5.8. STAGE 7: GOVERNANCE AND ORGANIZATION

The term governance often trips people up. Cognitive dissonance often occurs. Good governance is enabling. It identifies responsibilities of individuals, specifies processes to follow, and puts down principles and policies to eliminate ambiguity. Does it involve change in most organizations? Yes! Is change generally painful and met with skepticism? Yes! Thus, governance is an efficiency and effectiveness enabler. Too much too quick is bad. Appropriate governance will still be met with resistance because it involves change.

Like communication, refining governance should occur throughout the process. Governance should evolve as the process evolves. In fact, given the maturity model presented in Chapter 2, IT portfolio management can only get so far in the absence of governance. The underlying processes that feed the portfolio and are impacted by it require governance for the portfolio to evolve and mature.

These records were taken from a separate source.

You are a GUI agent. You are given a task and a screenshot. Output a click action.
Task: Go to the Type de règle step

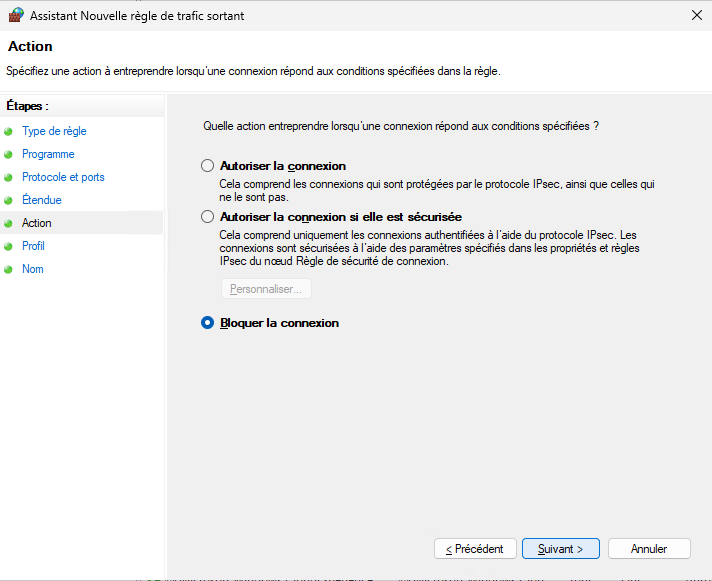click(x=54, y=131)
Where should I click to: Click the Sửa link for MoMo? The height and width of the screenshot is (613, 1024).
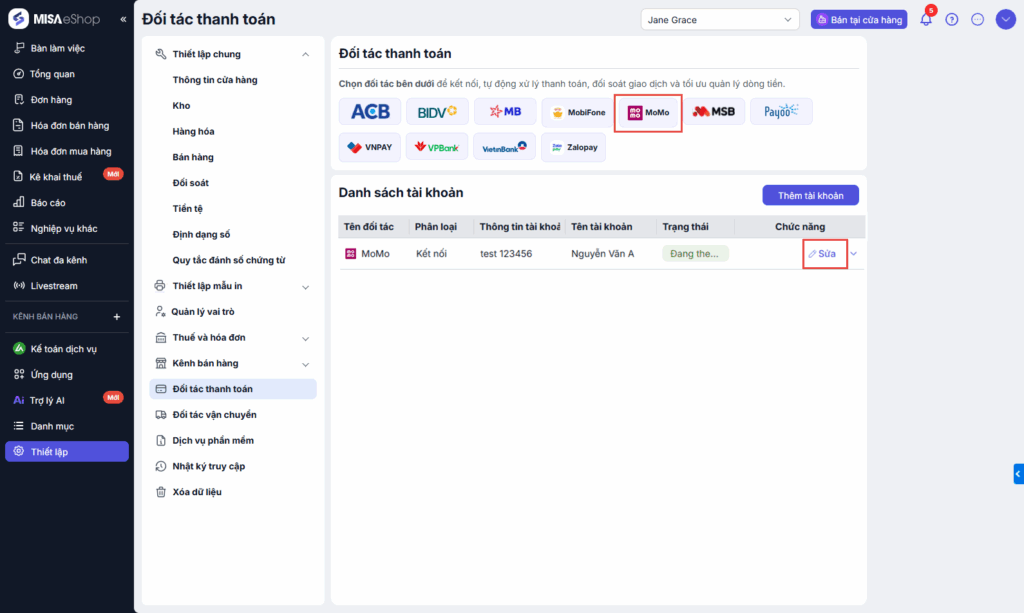click(x=822, y=254)
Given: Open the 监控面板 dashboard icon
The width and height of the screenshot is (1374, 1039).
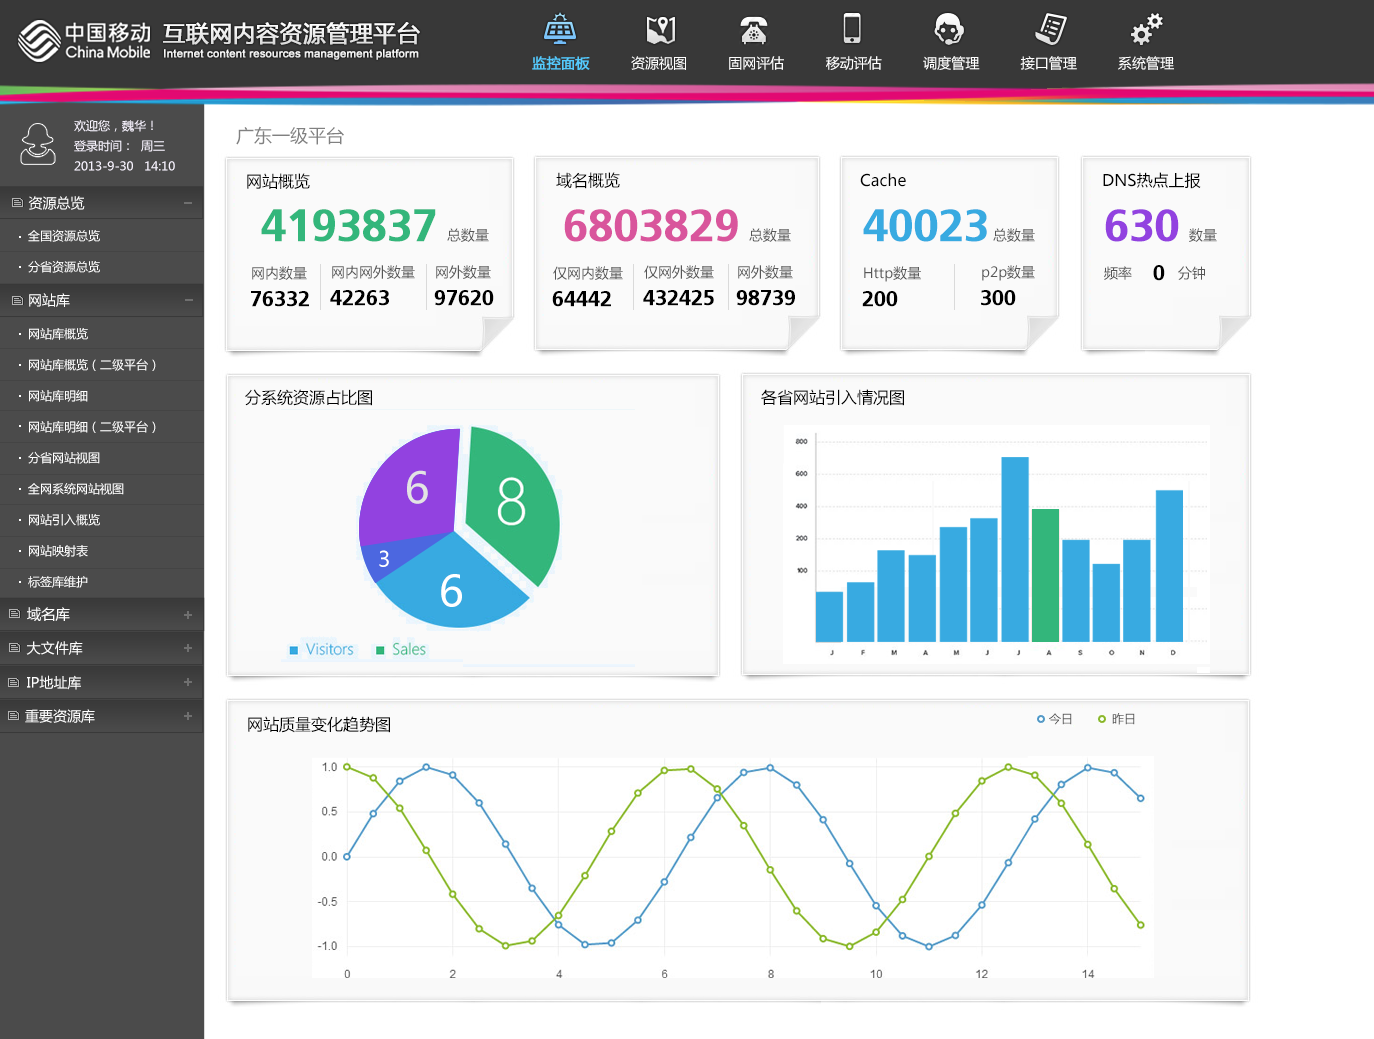Looking at the screenshot, I should (x=560, y=30).
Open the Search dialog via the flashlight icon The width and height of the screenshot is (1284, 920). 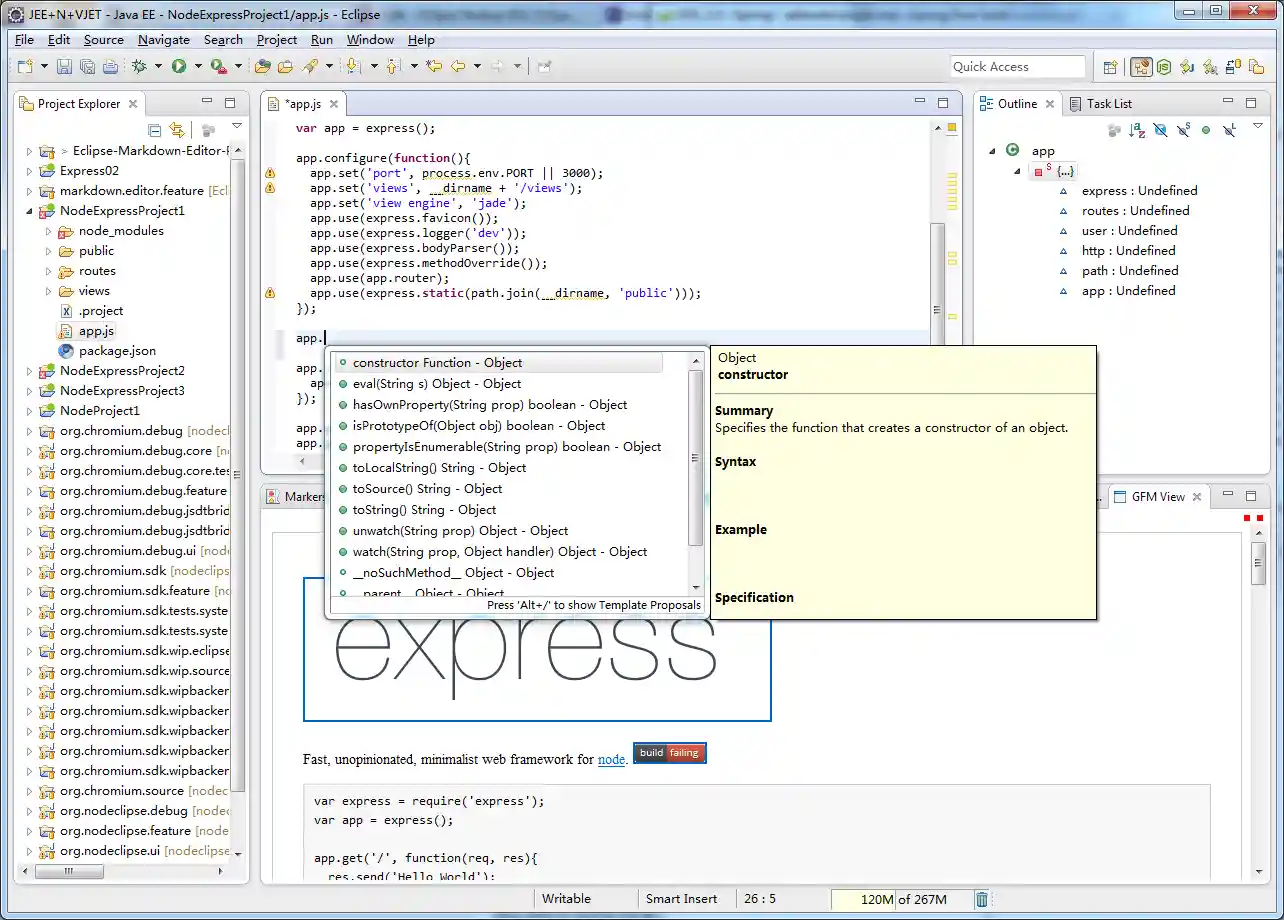(311, 66)
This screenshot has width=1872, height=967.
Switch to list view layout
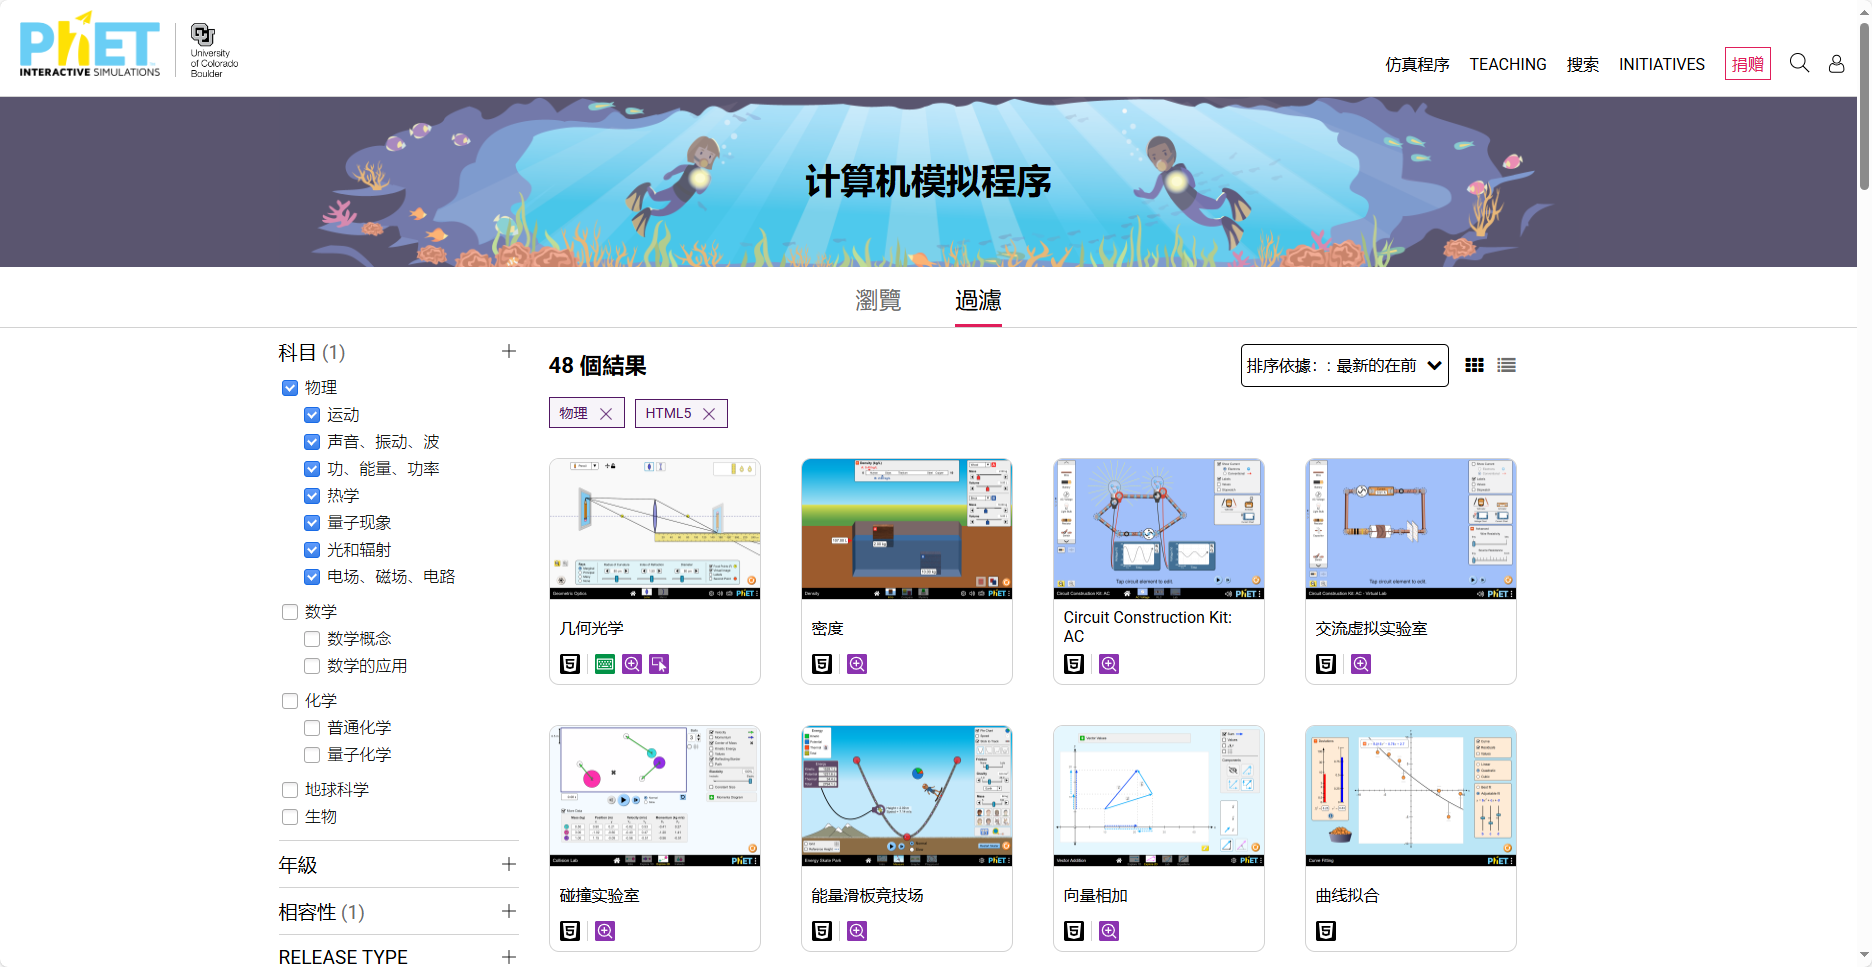1506,366
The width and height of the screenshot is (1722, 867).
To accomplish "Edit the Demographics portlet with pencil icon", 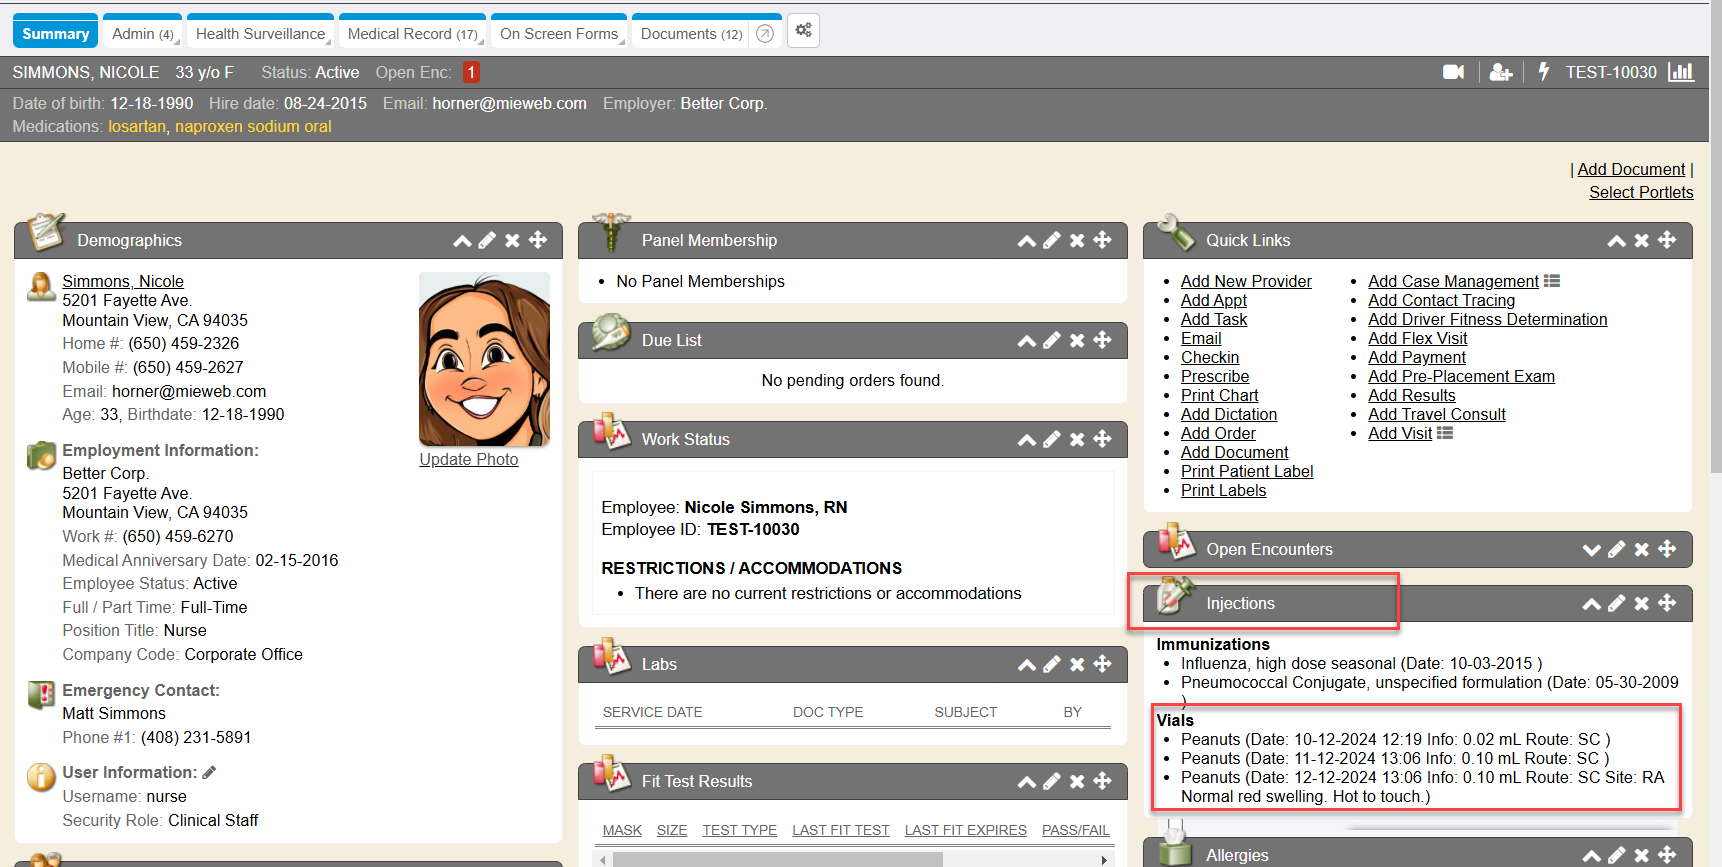I will (x=487, y=240).
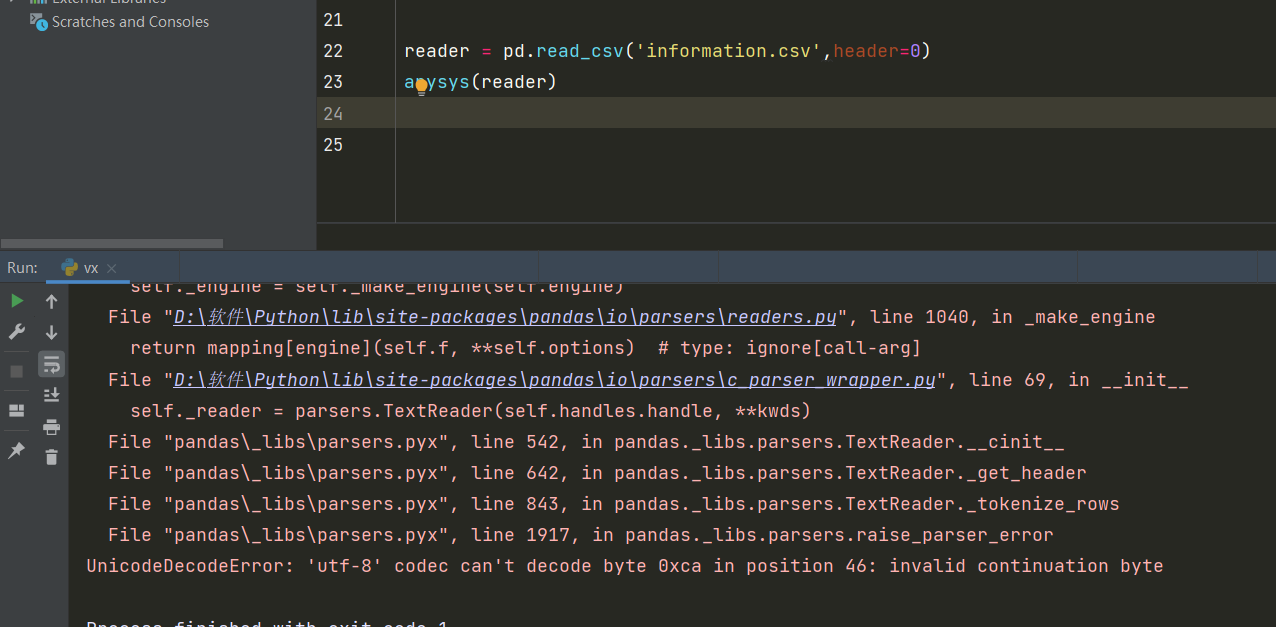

The key skills needed to perform IT portfolio management are identified. A determination is made as to whether they represent additional tasks for existing roles or merit creation of new positions. This includes determining the rules about what a particular individual can do to the portfolio (or one of its parts) and who needs to be involved in the approval of changes in the portfolio management process. The board of directors provides the charter and oversight to the IT portfolio. More and more organizations are moving to this model as ...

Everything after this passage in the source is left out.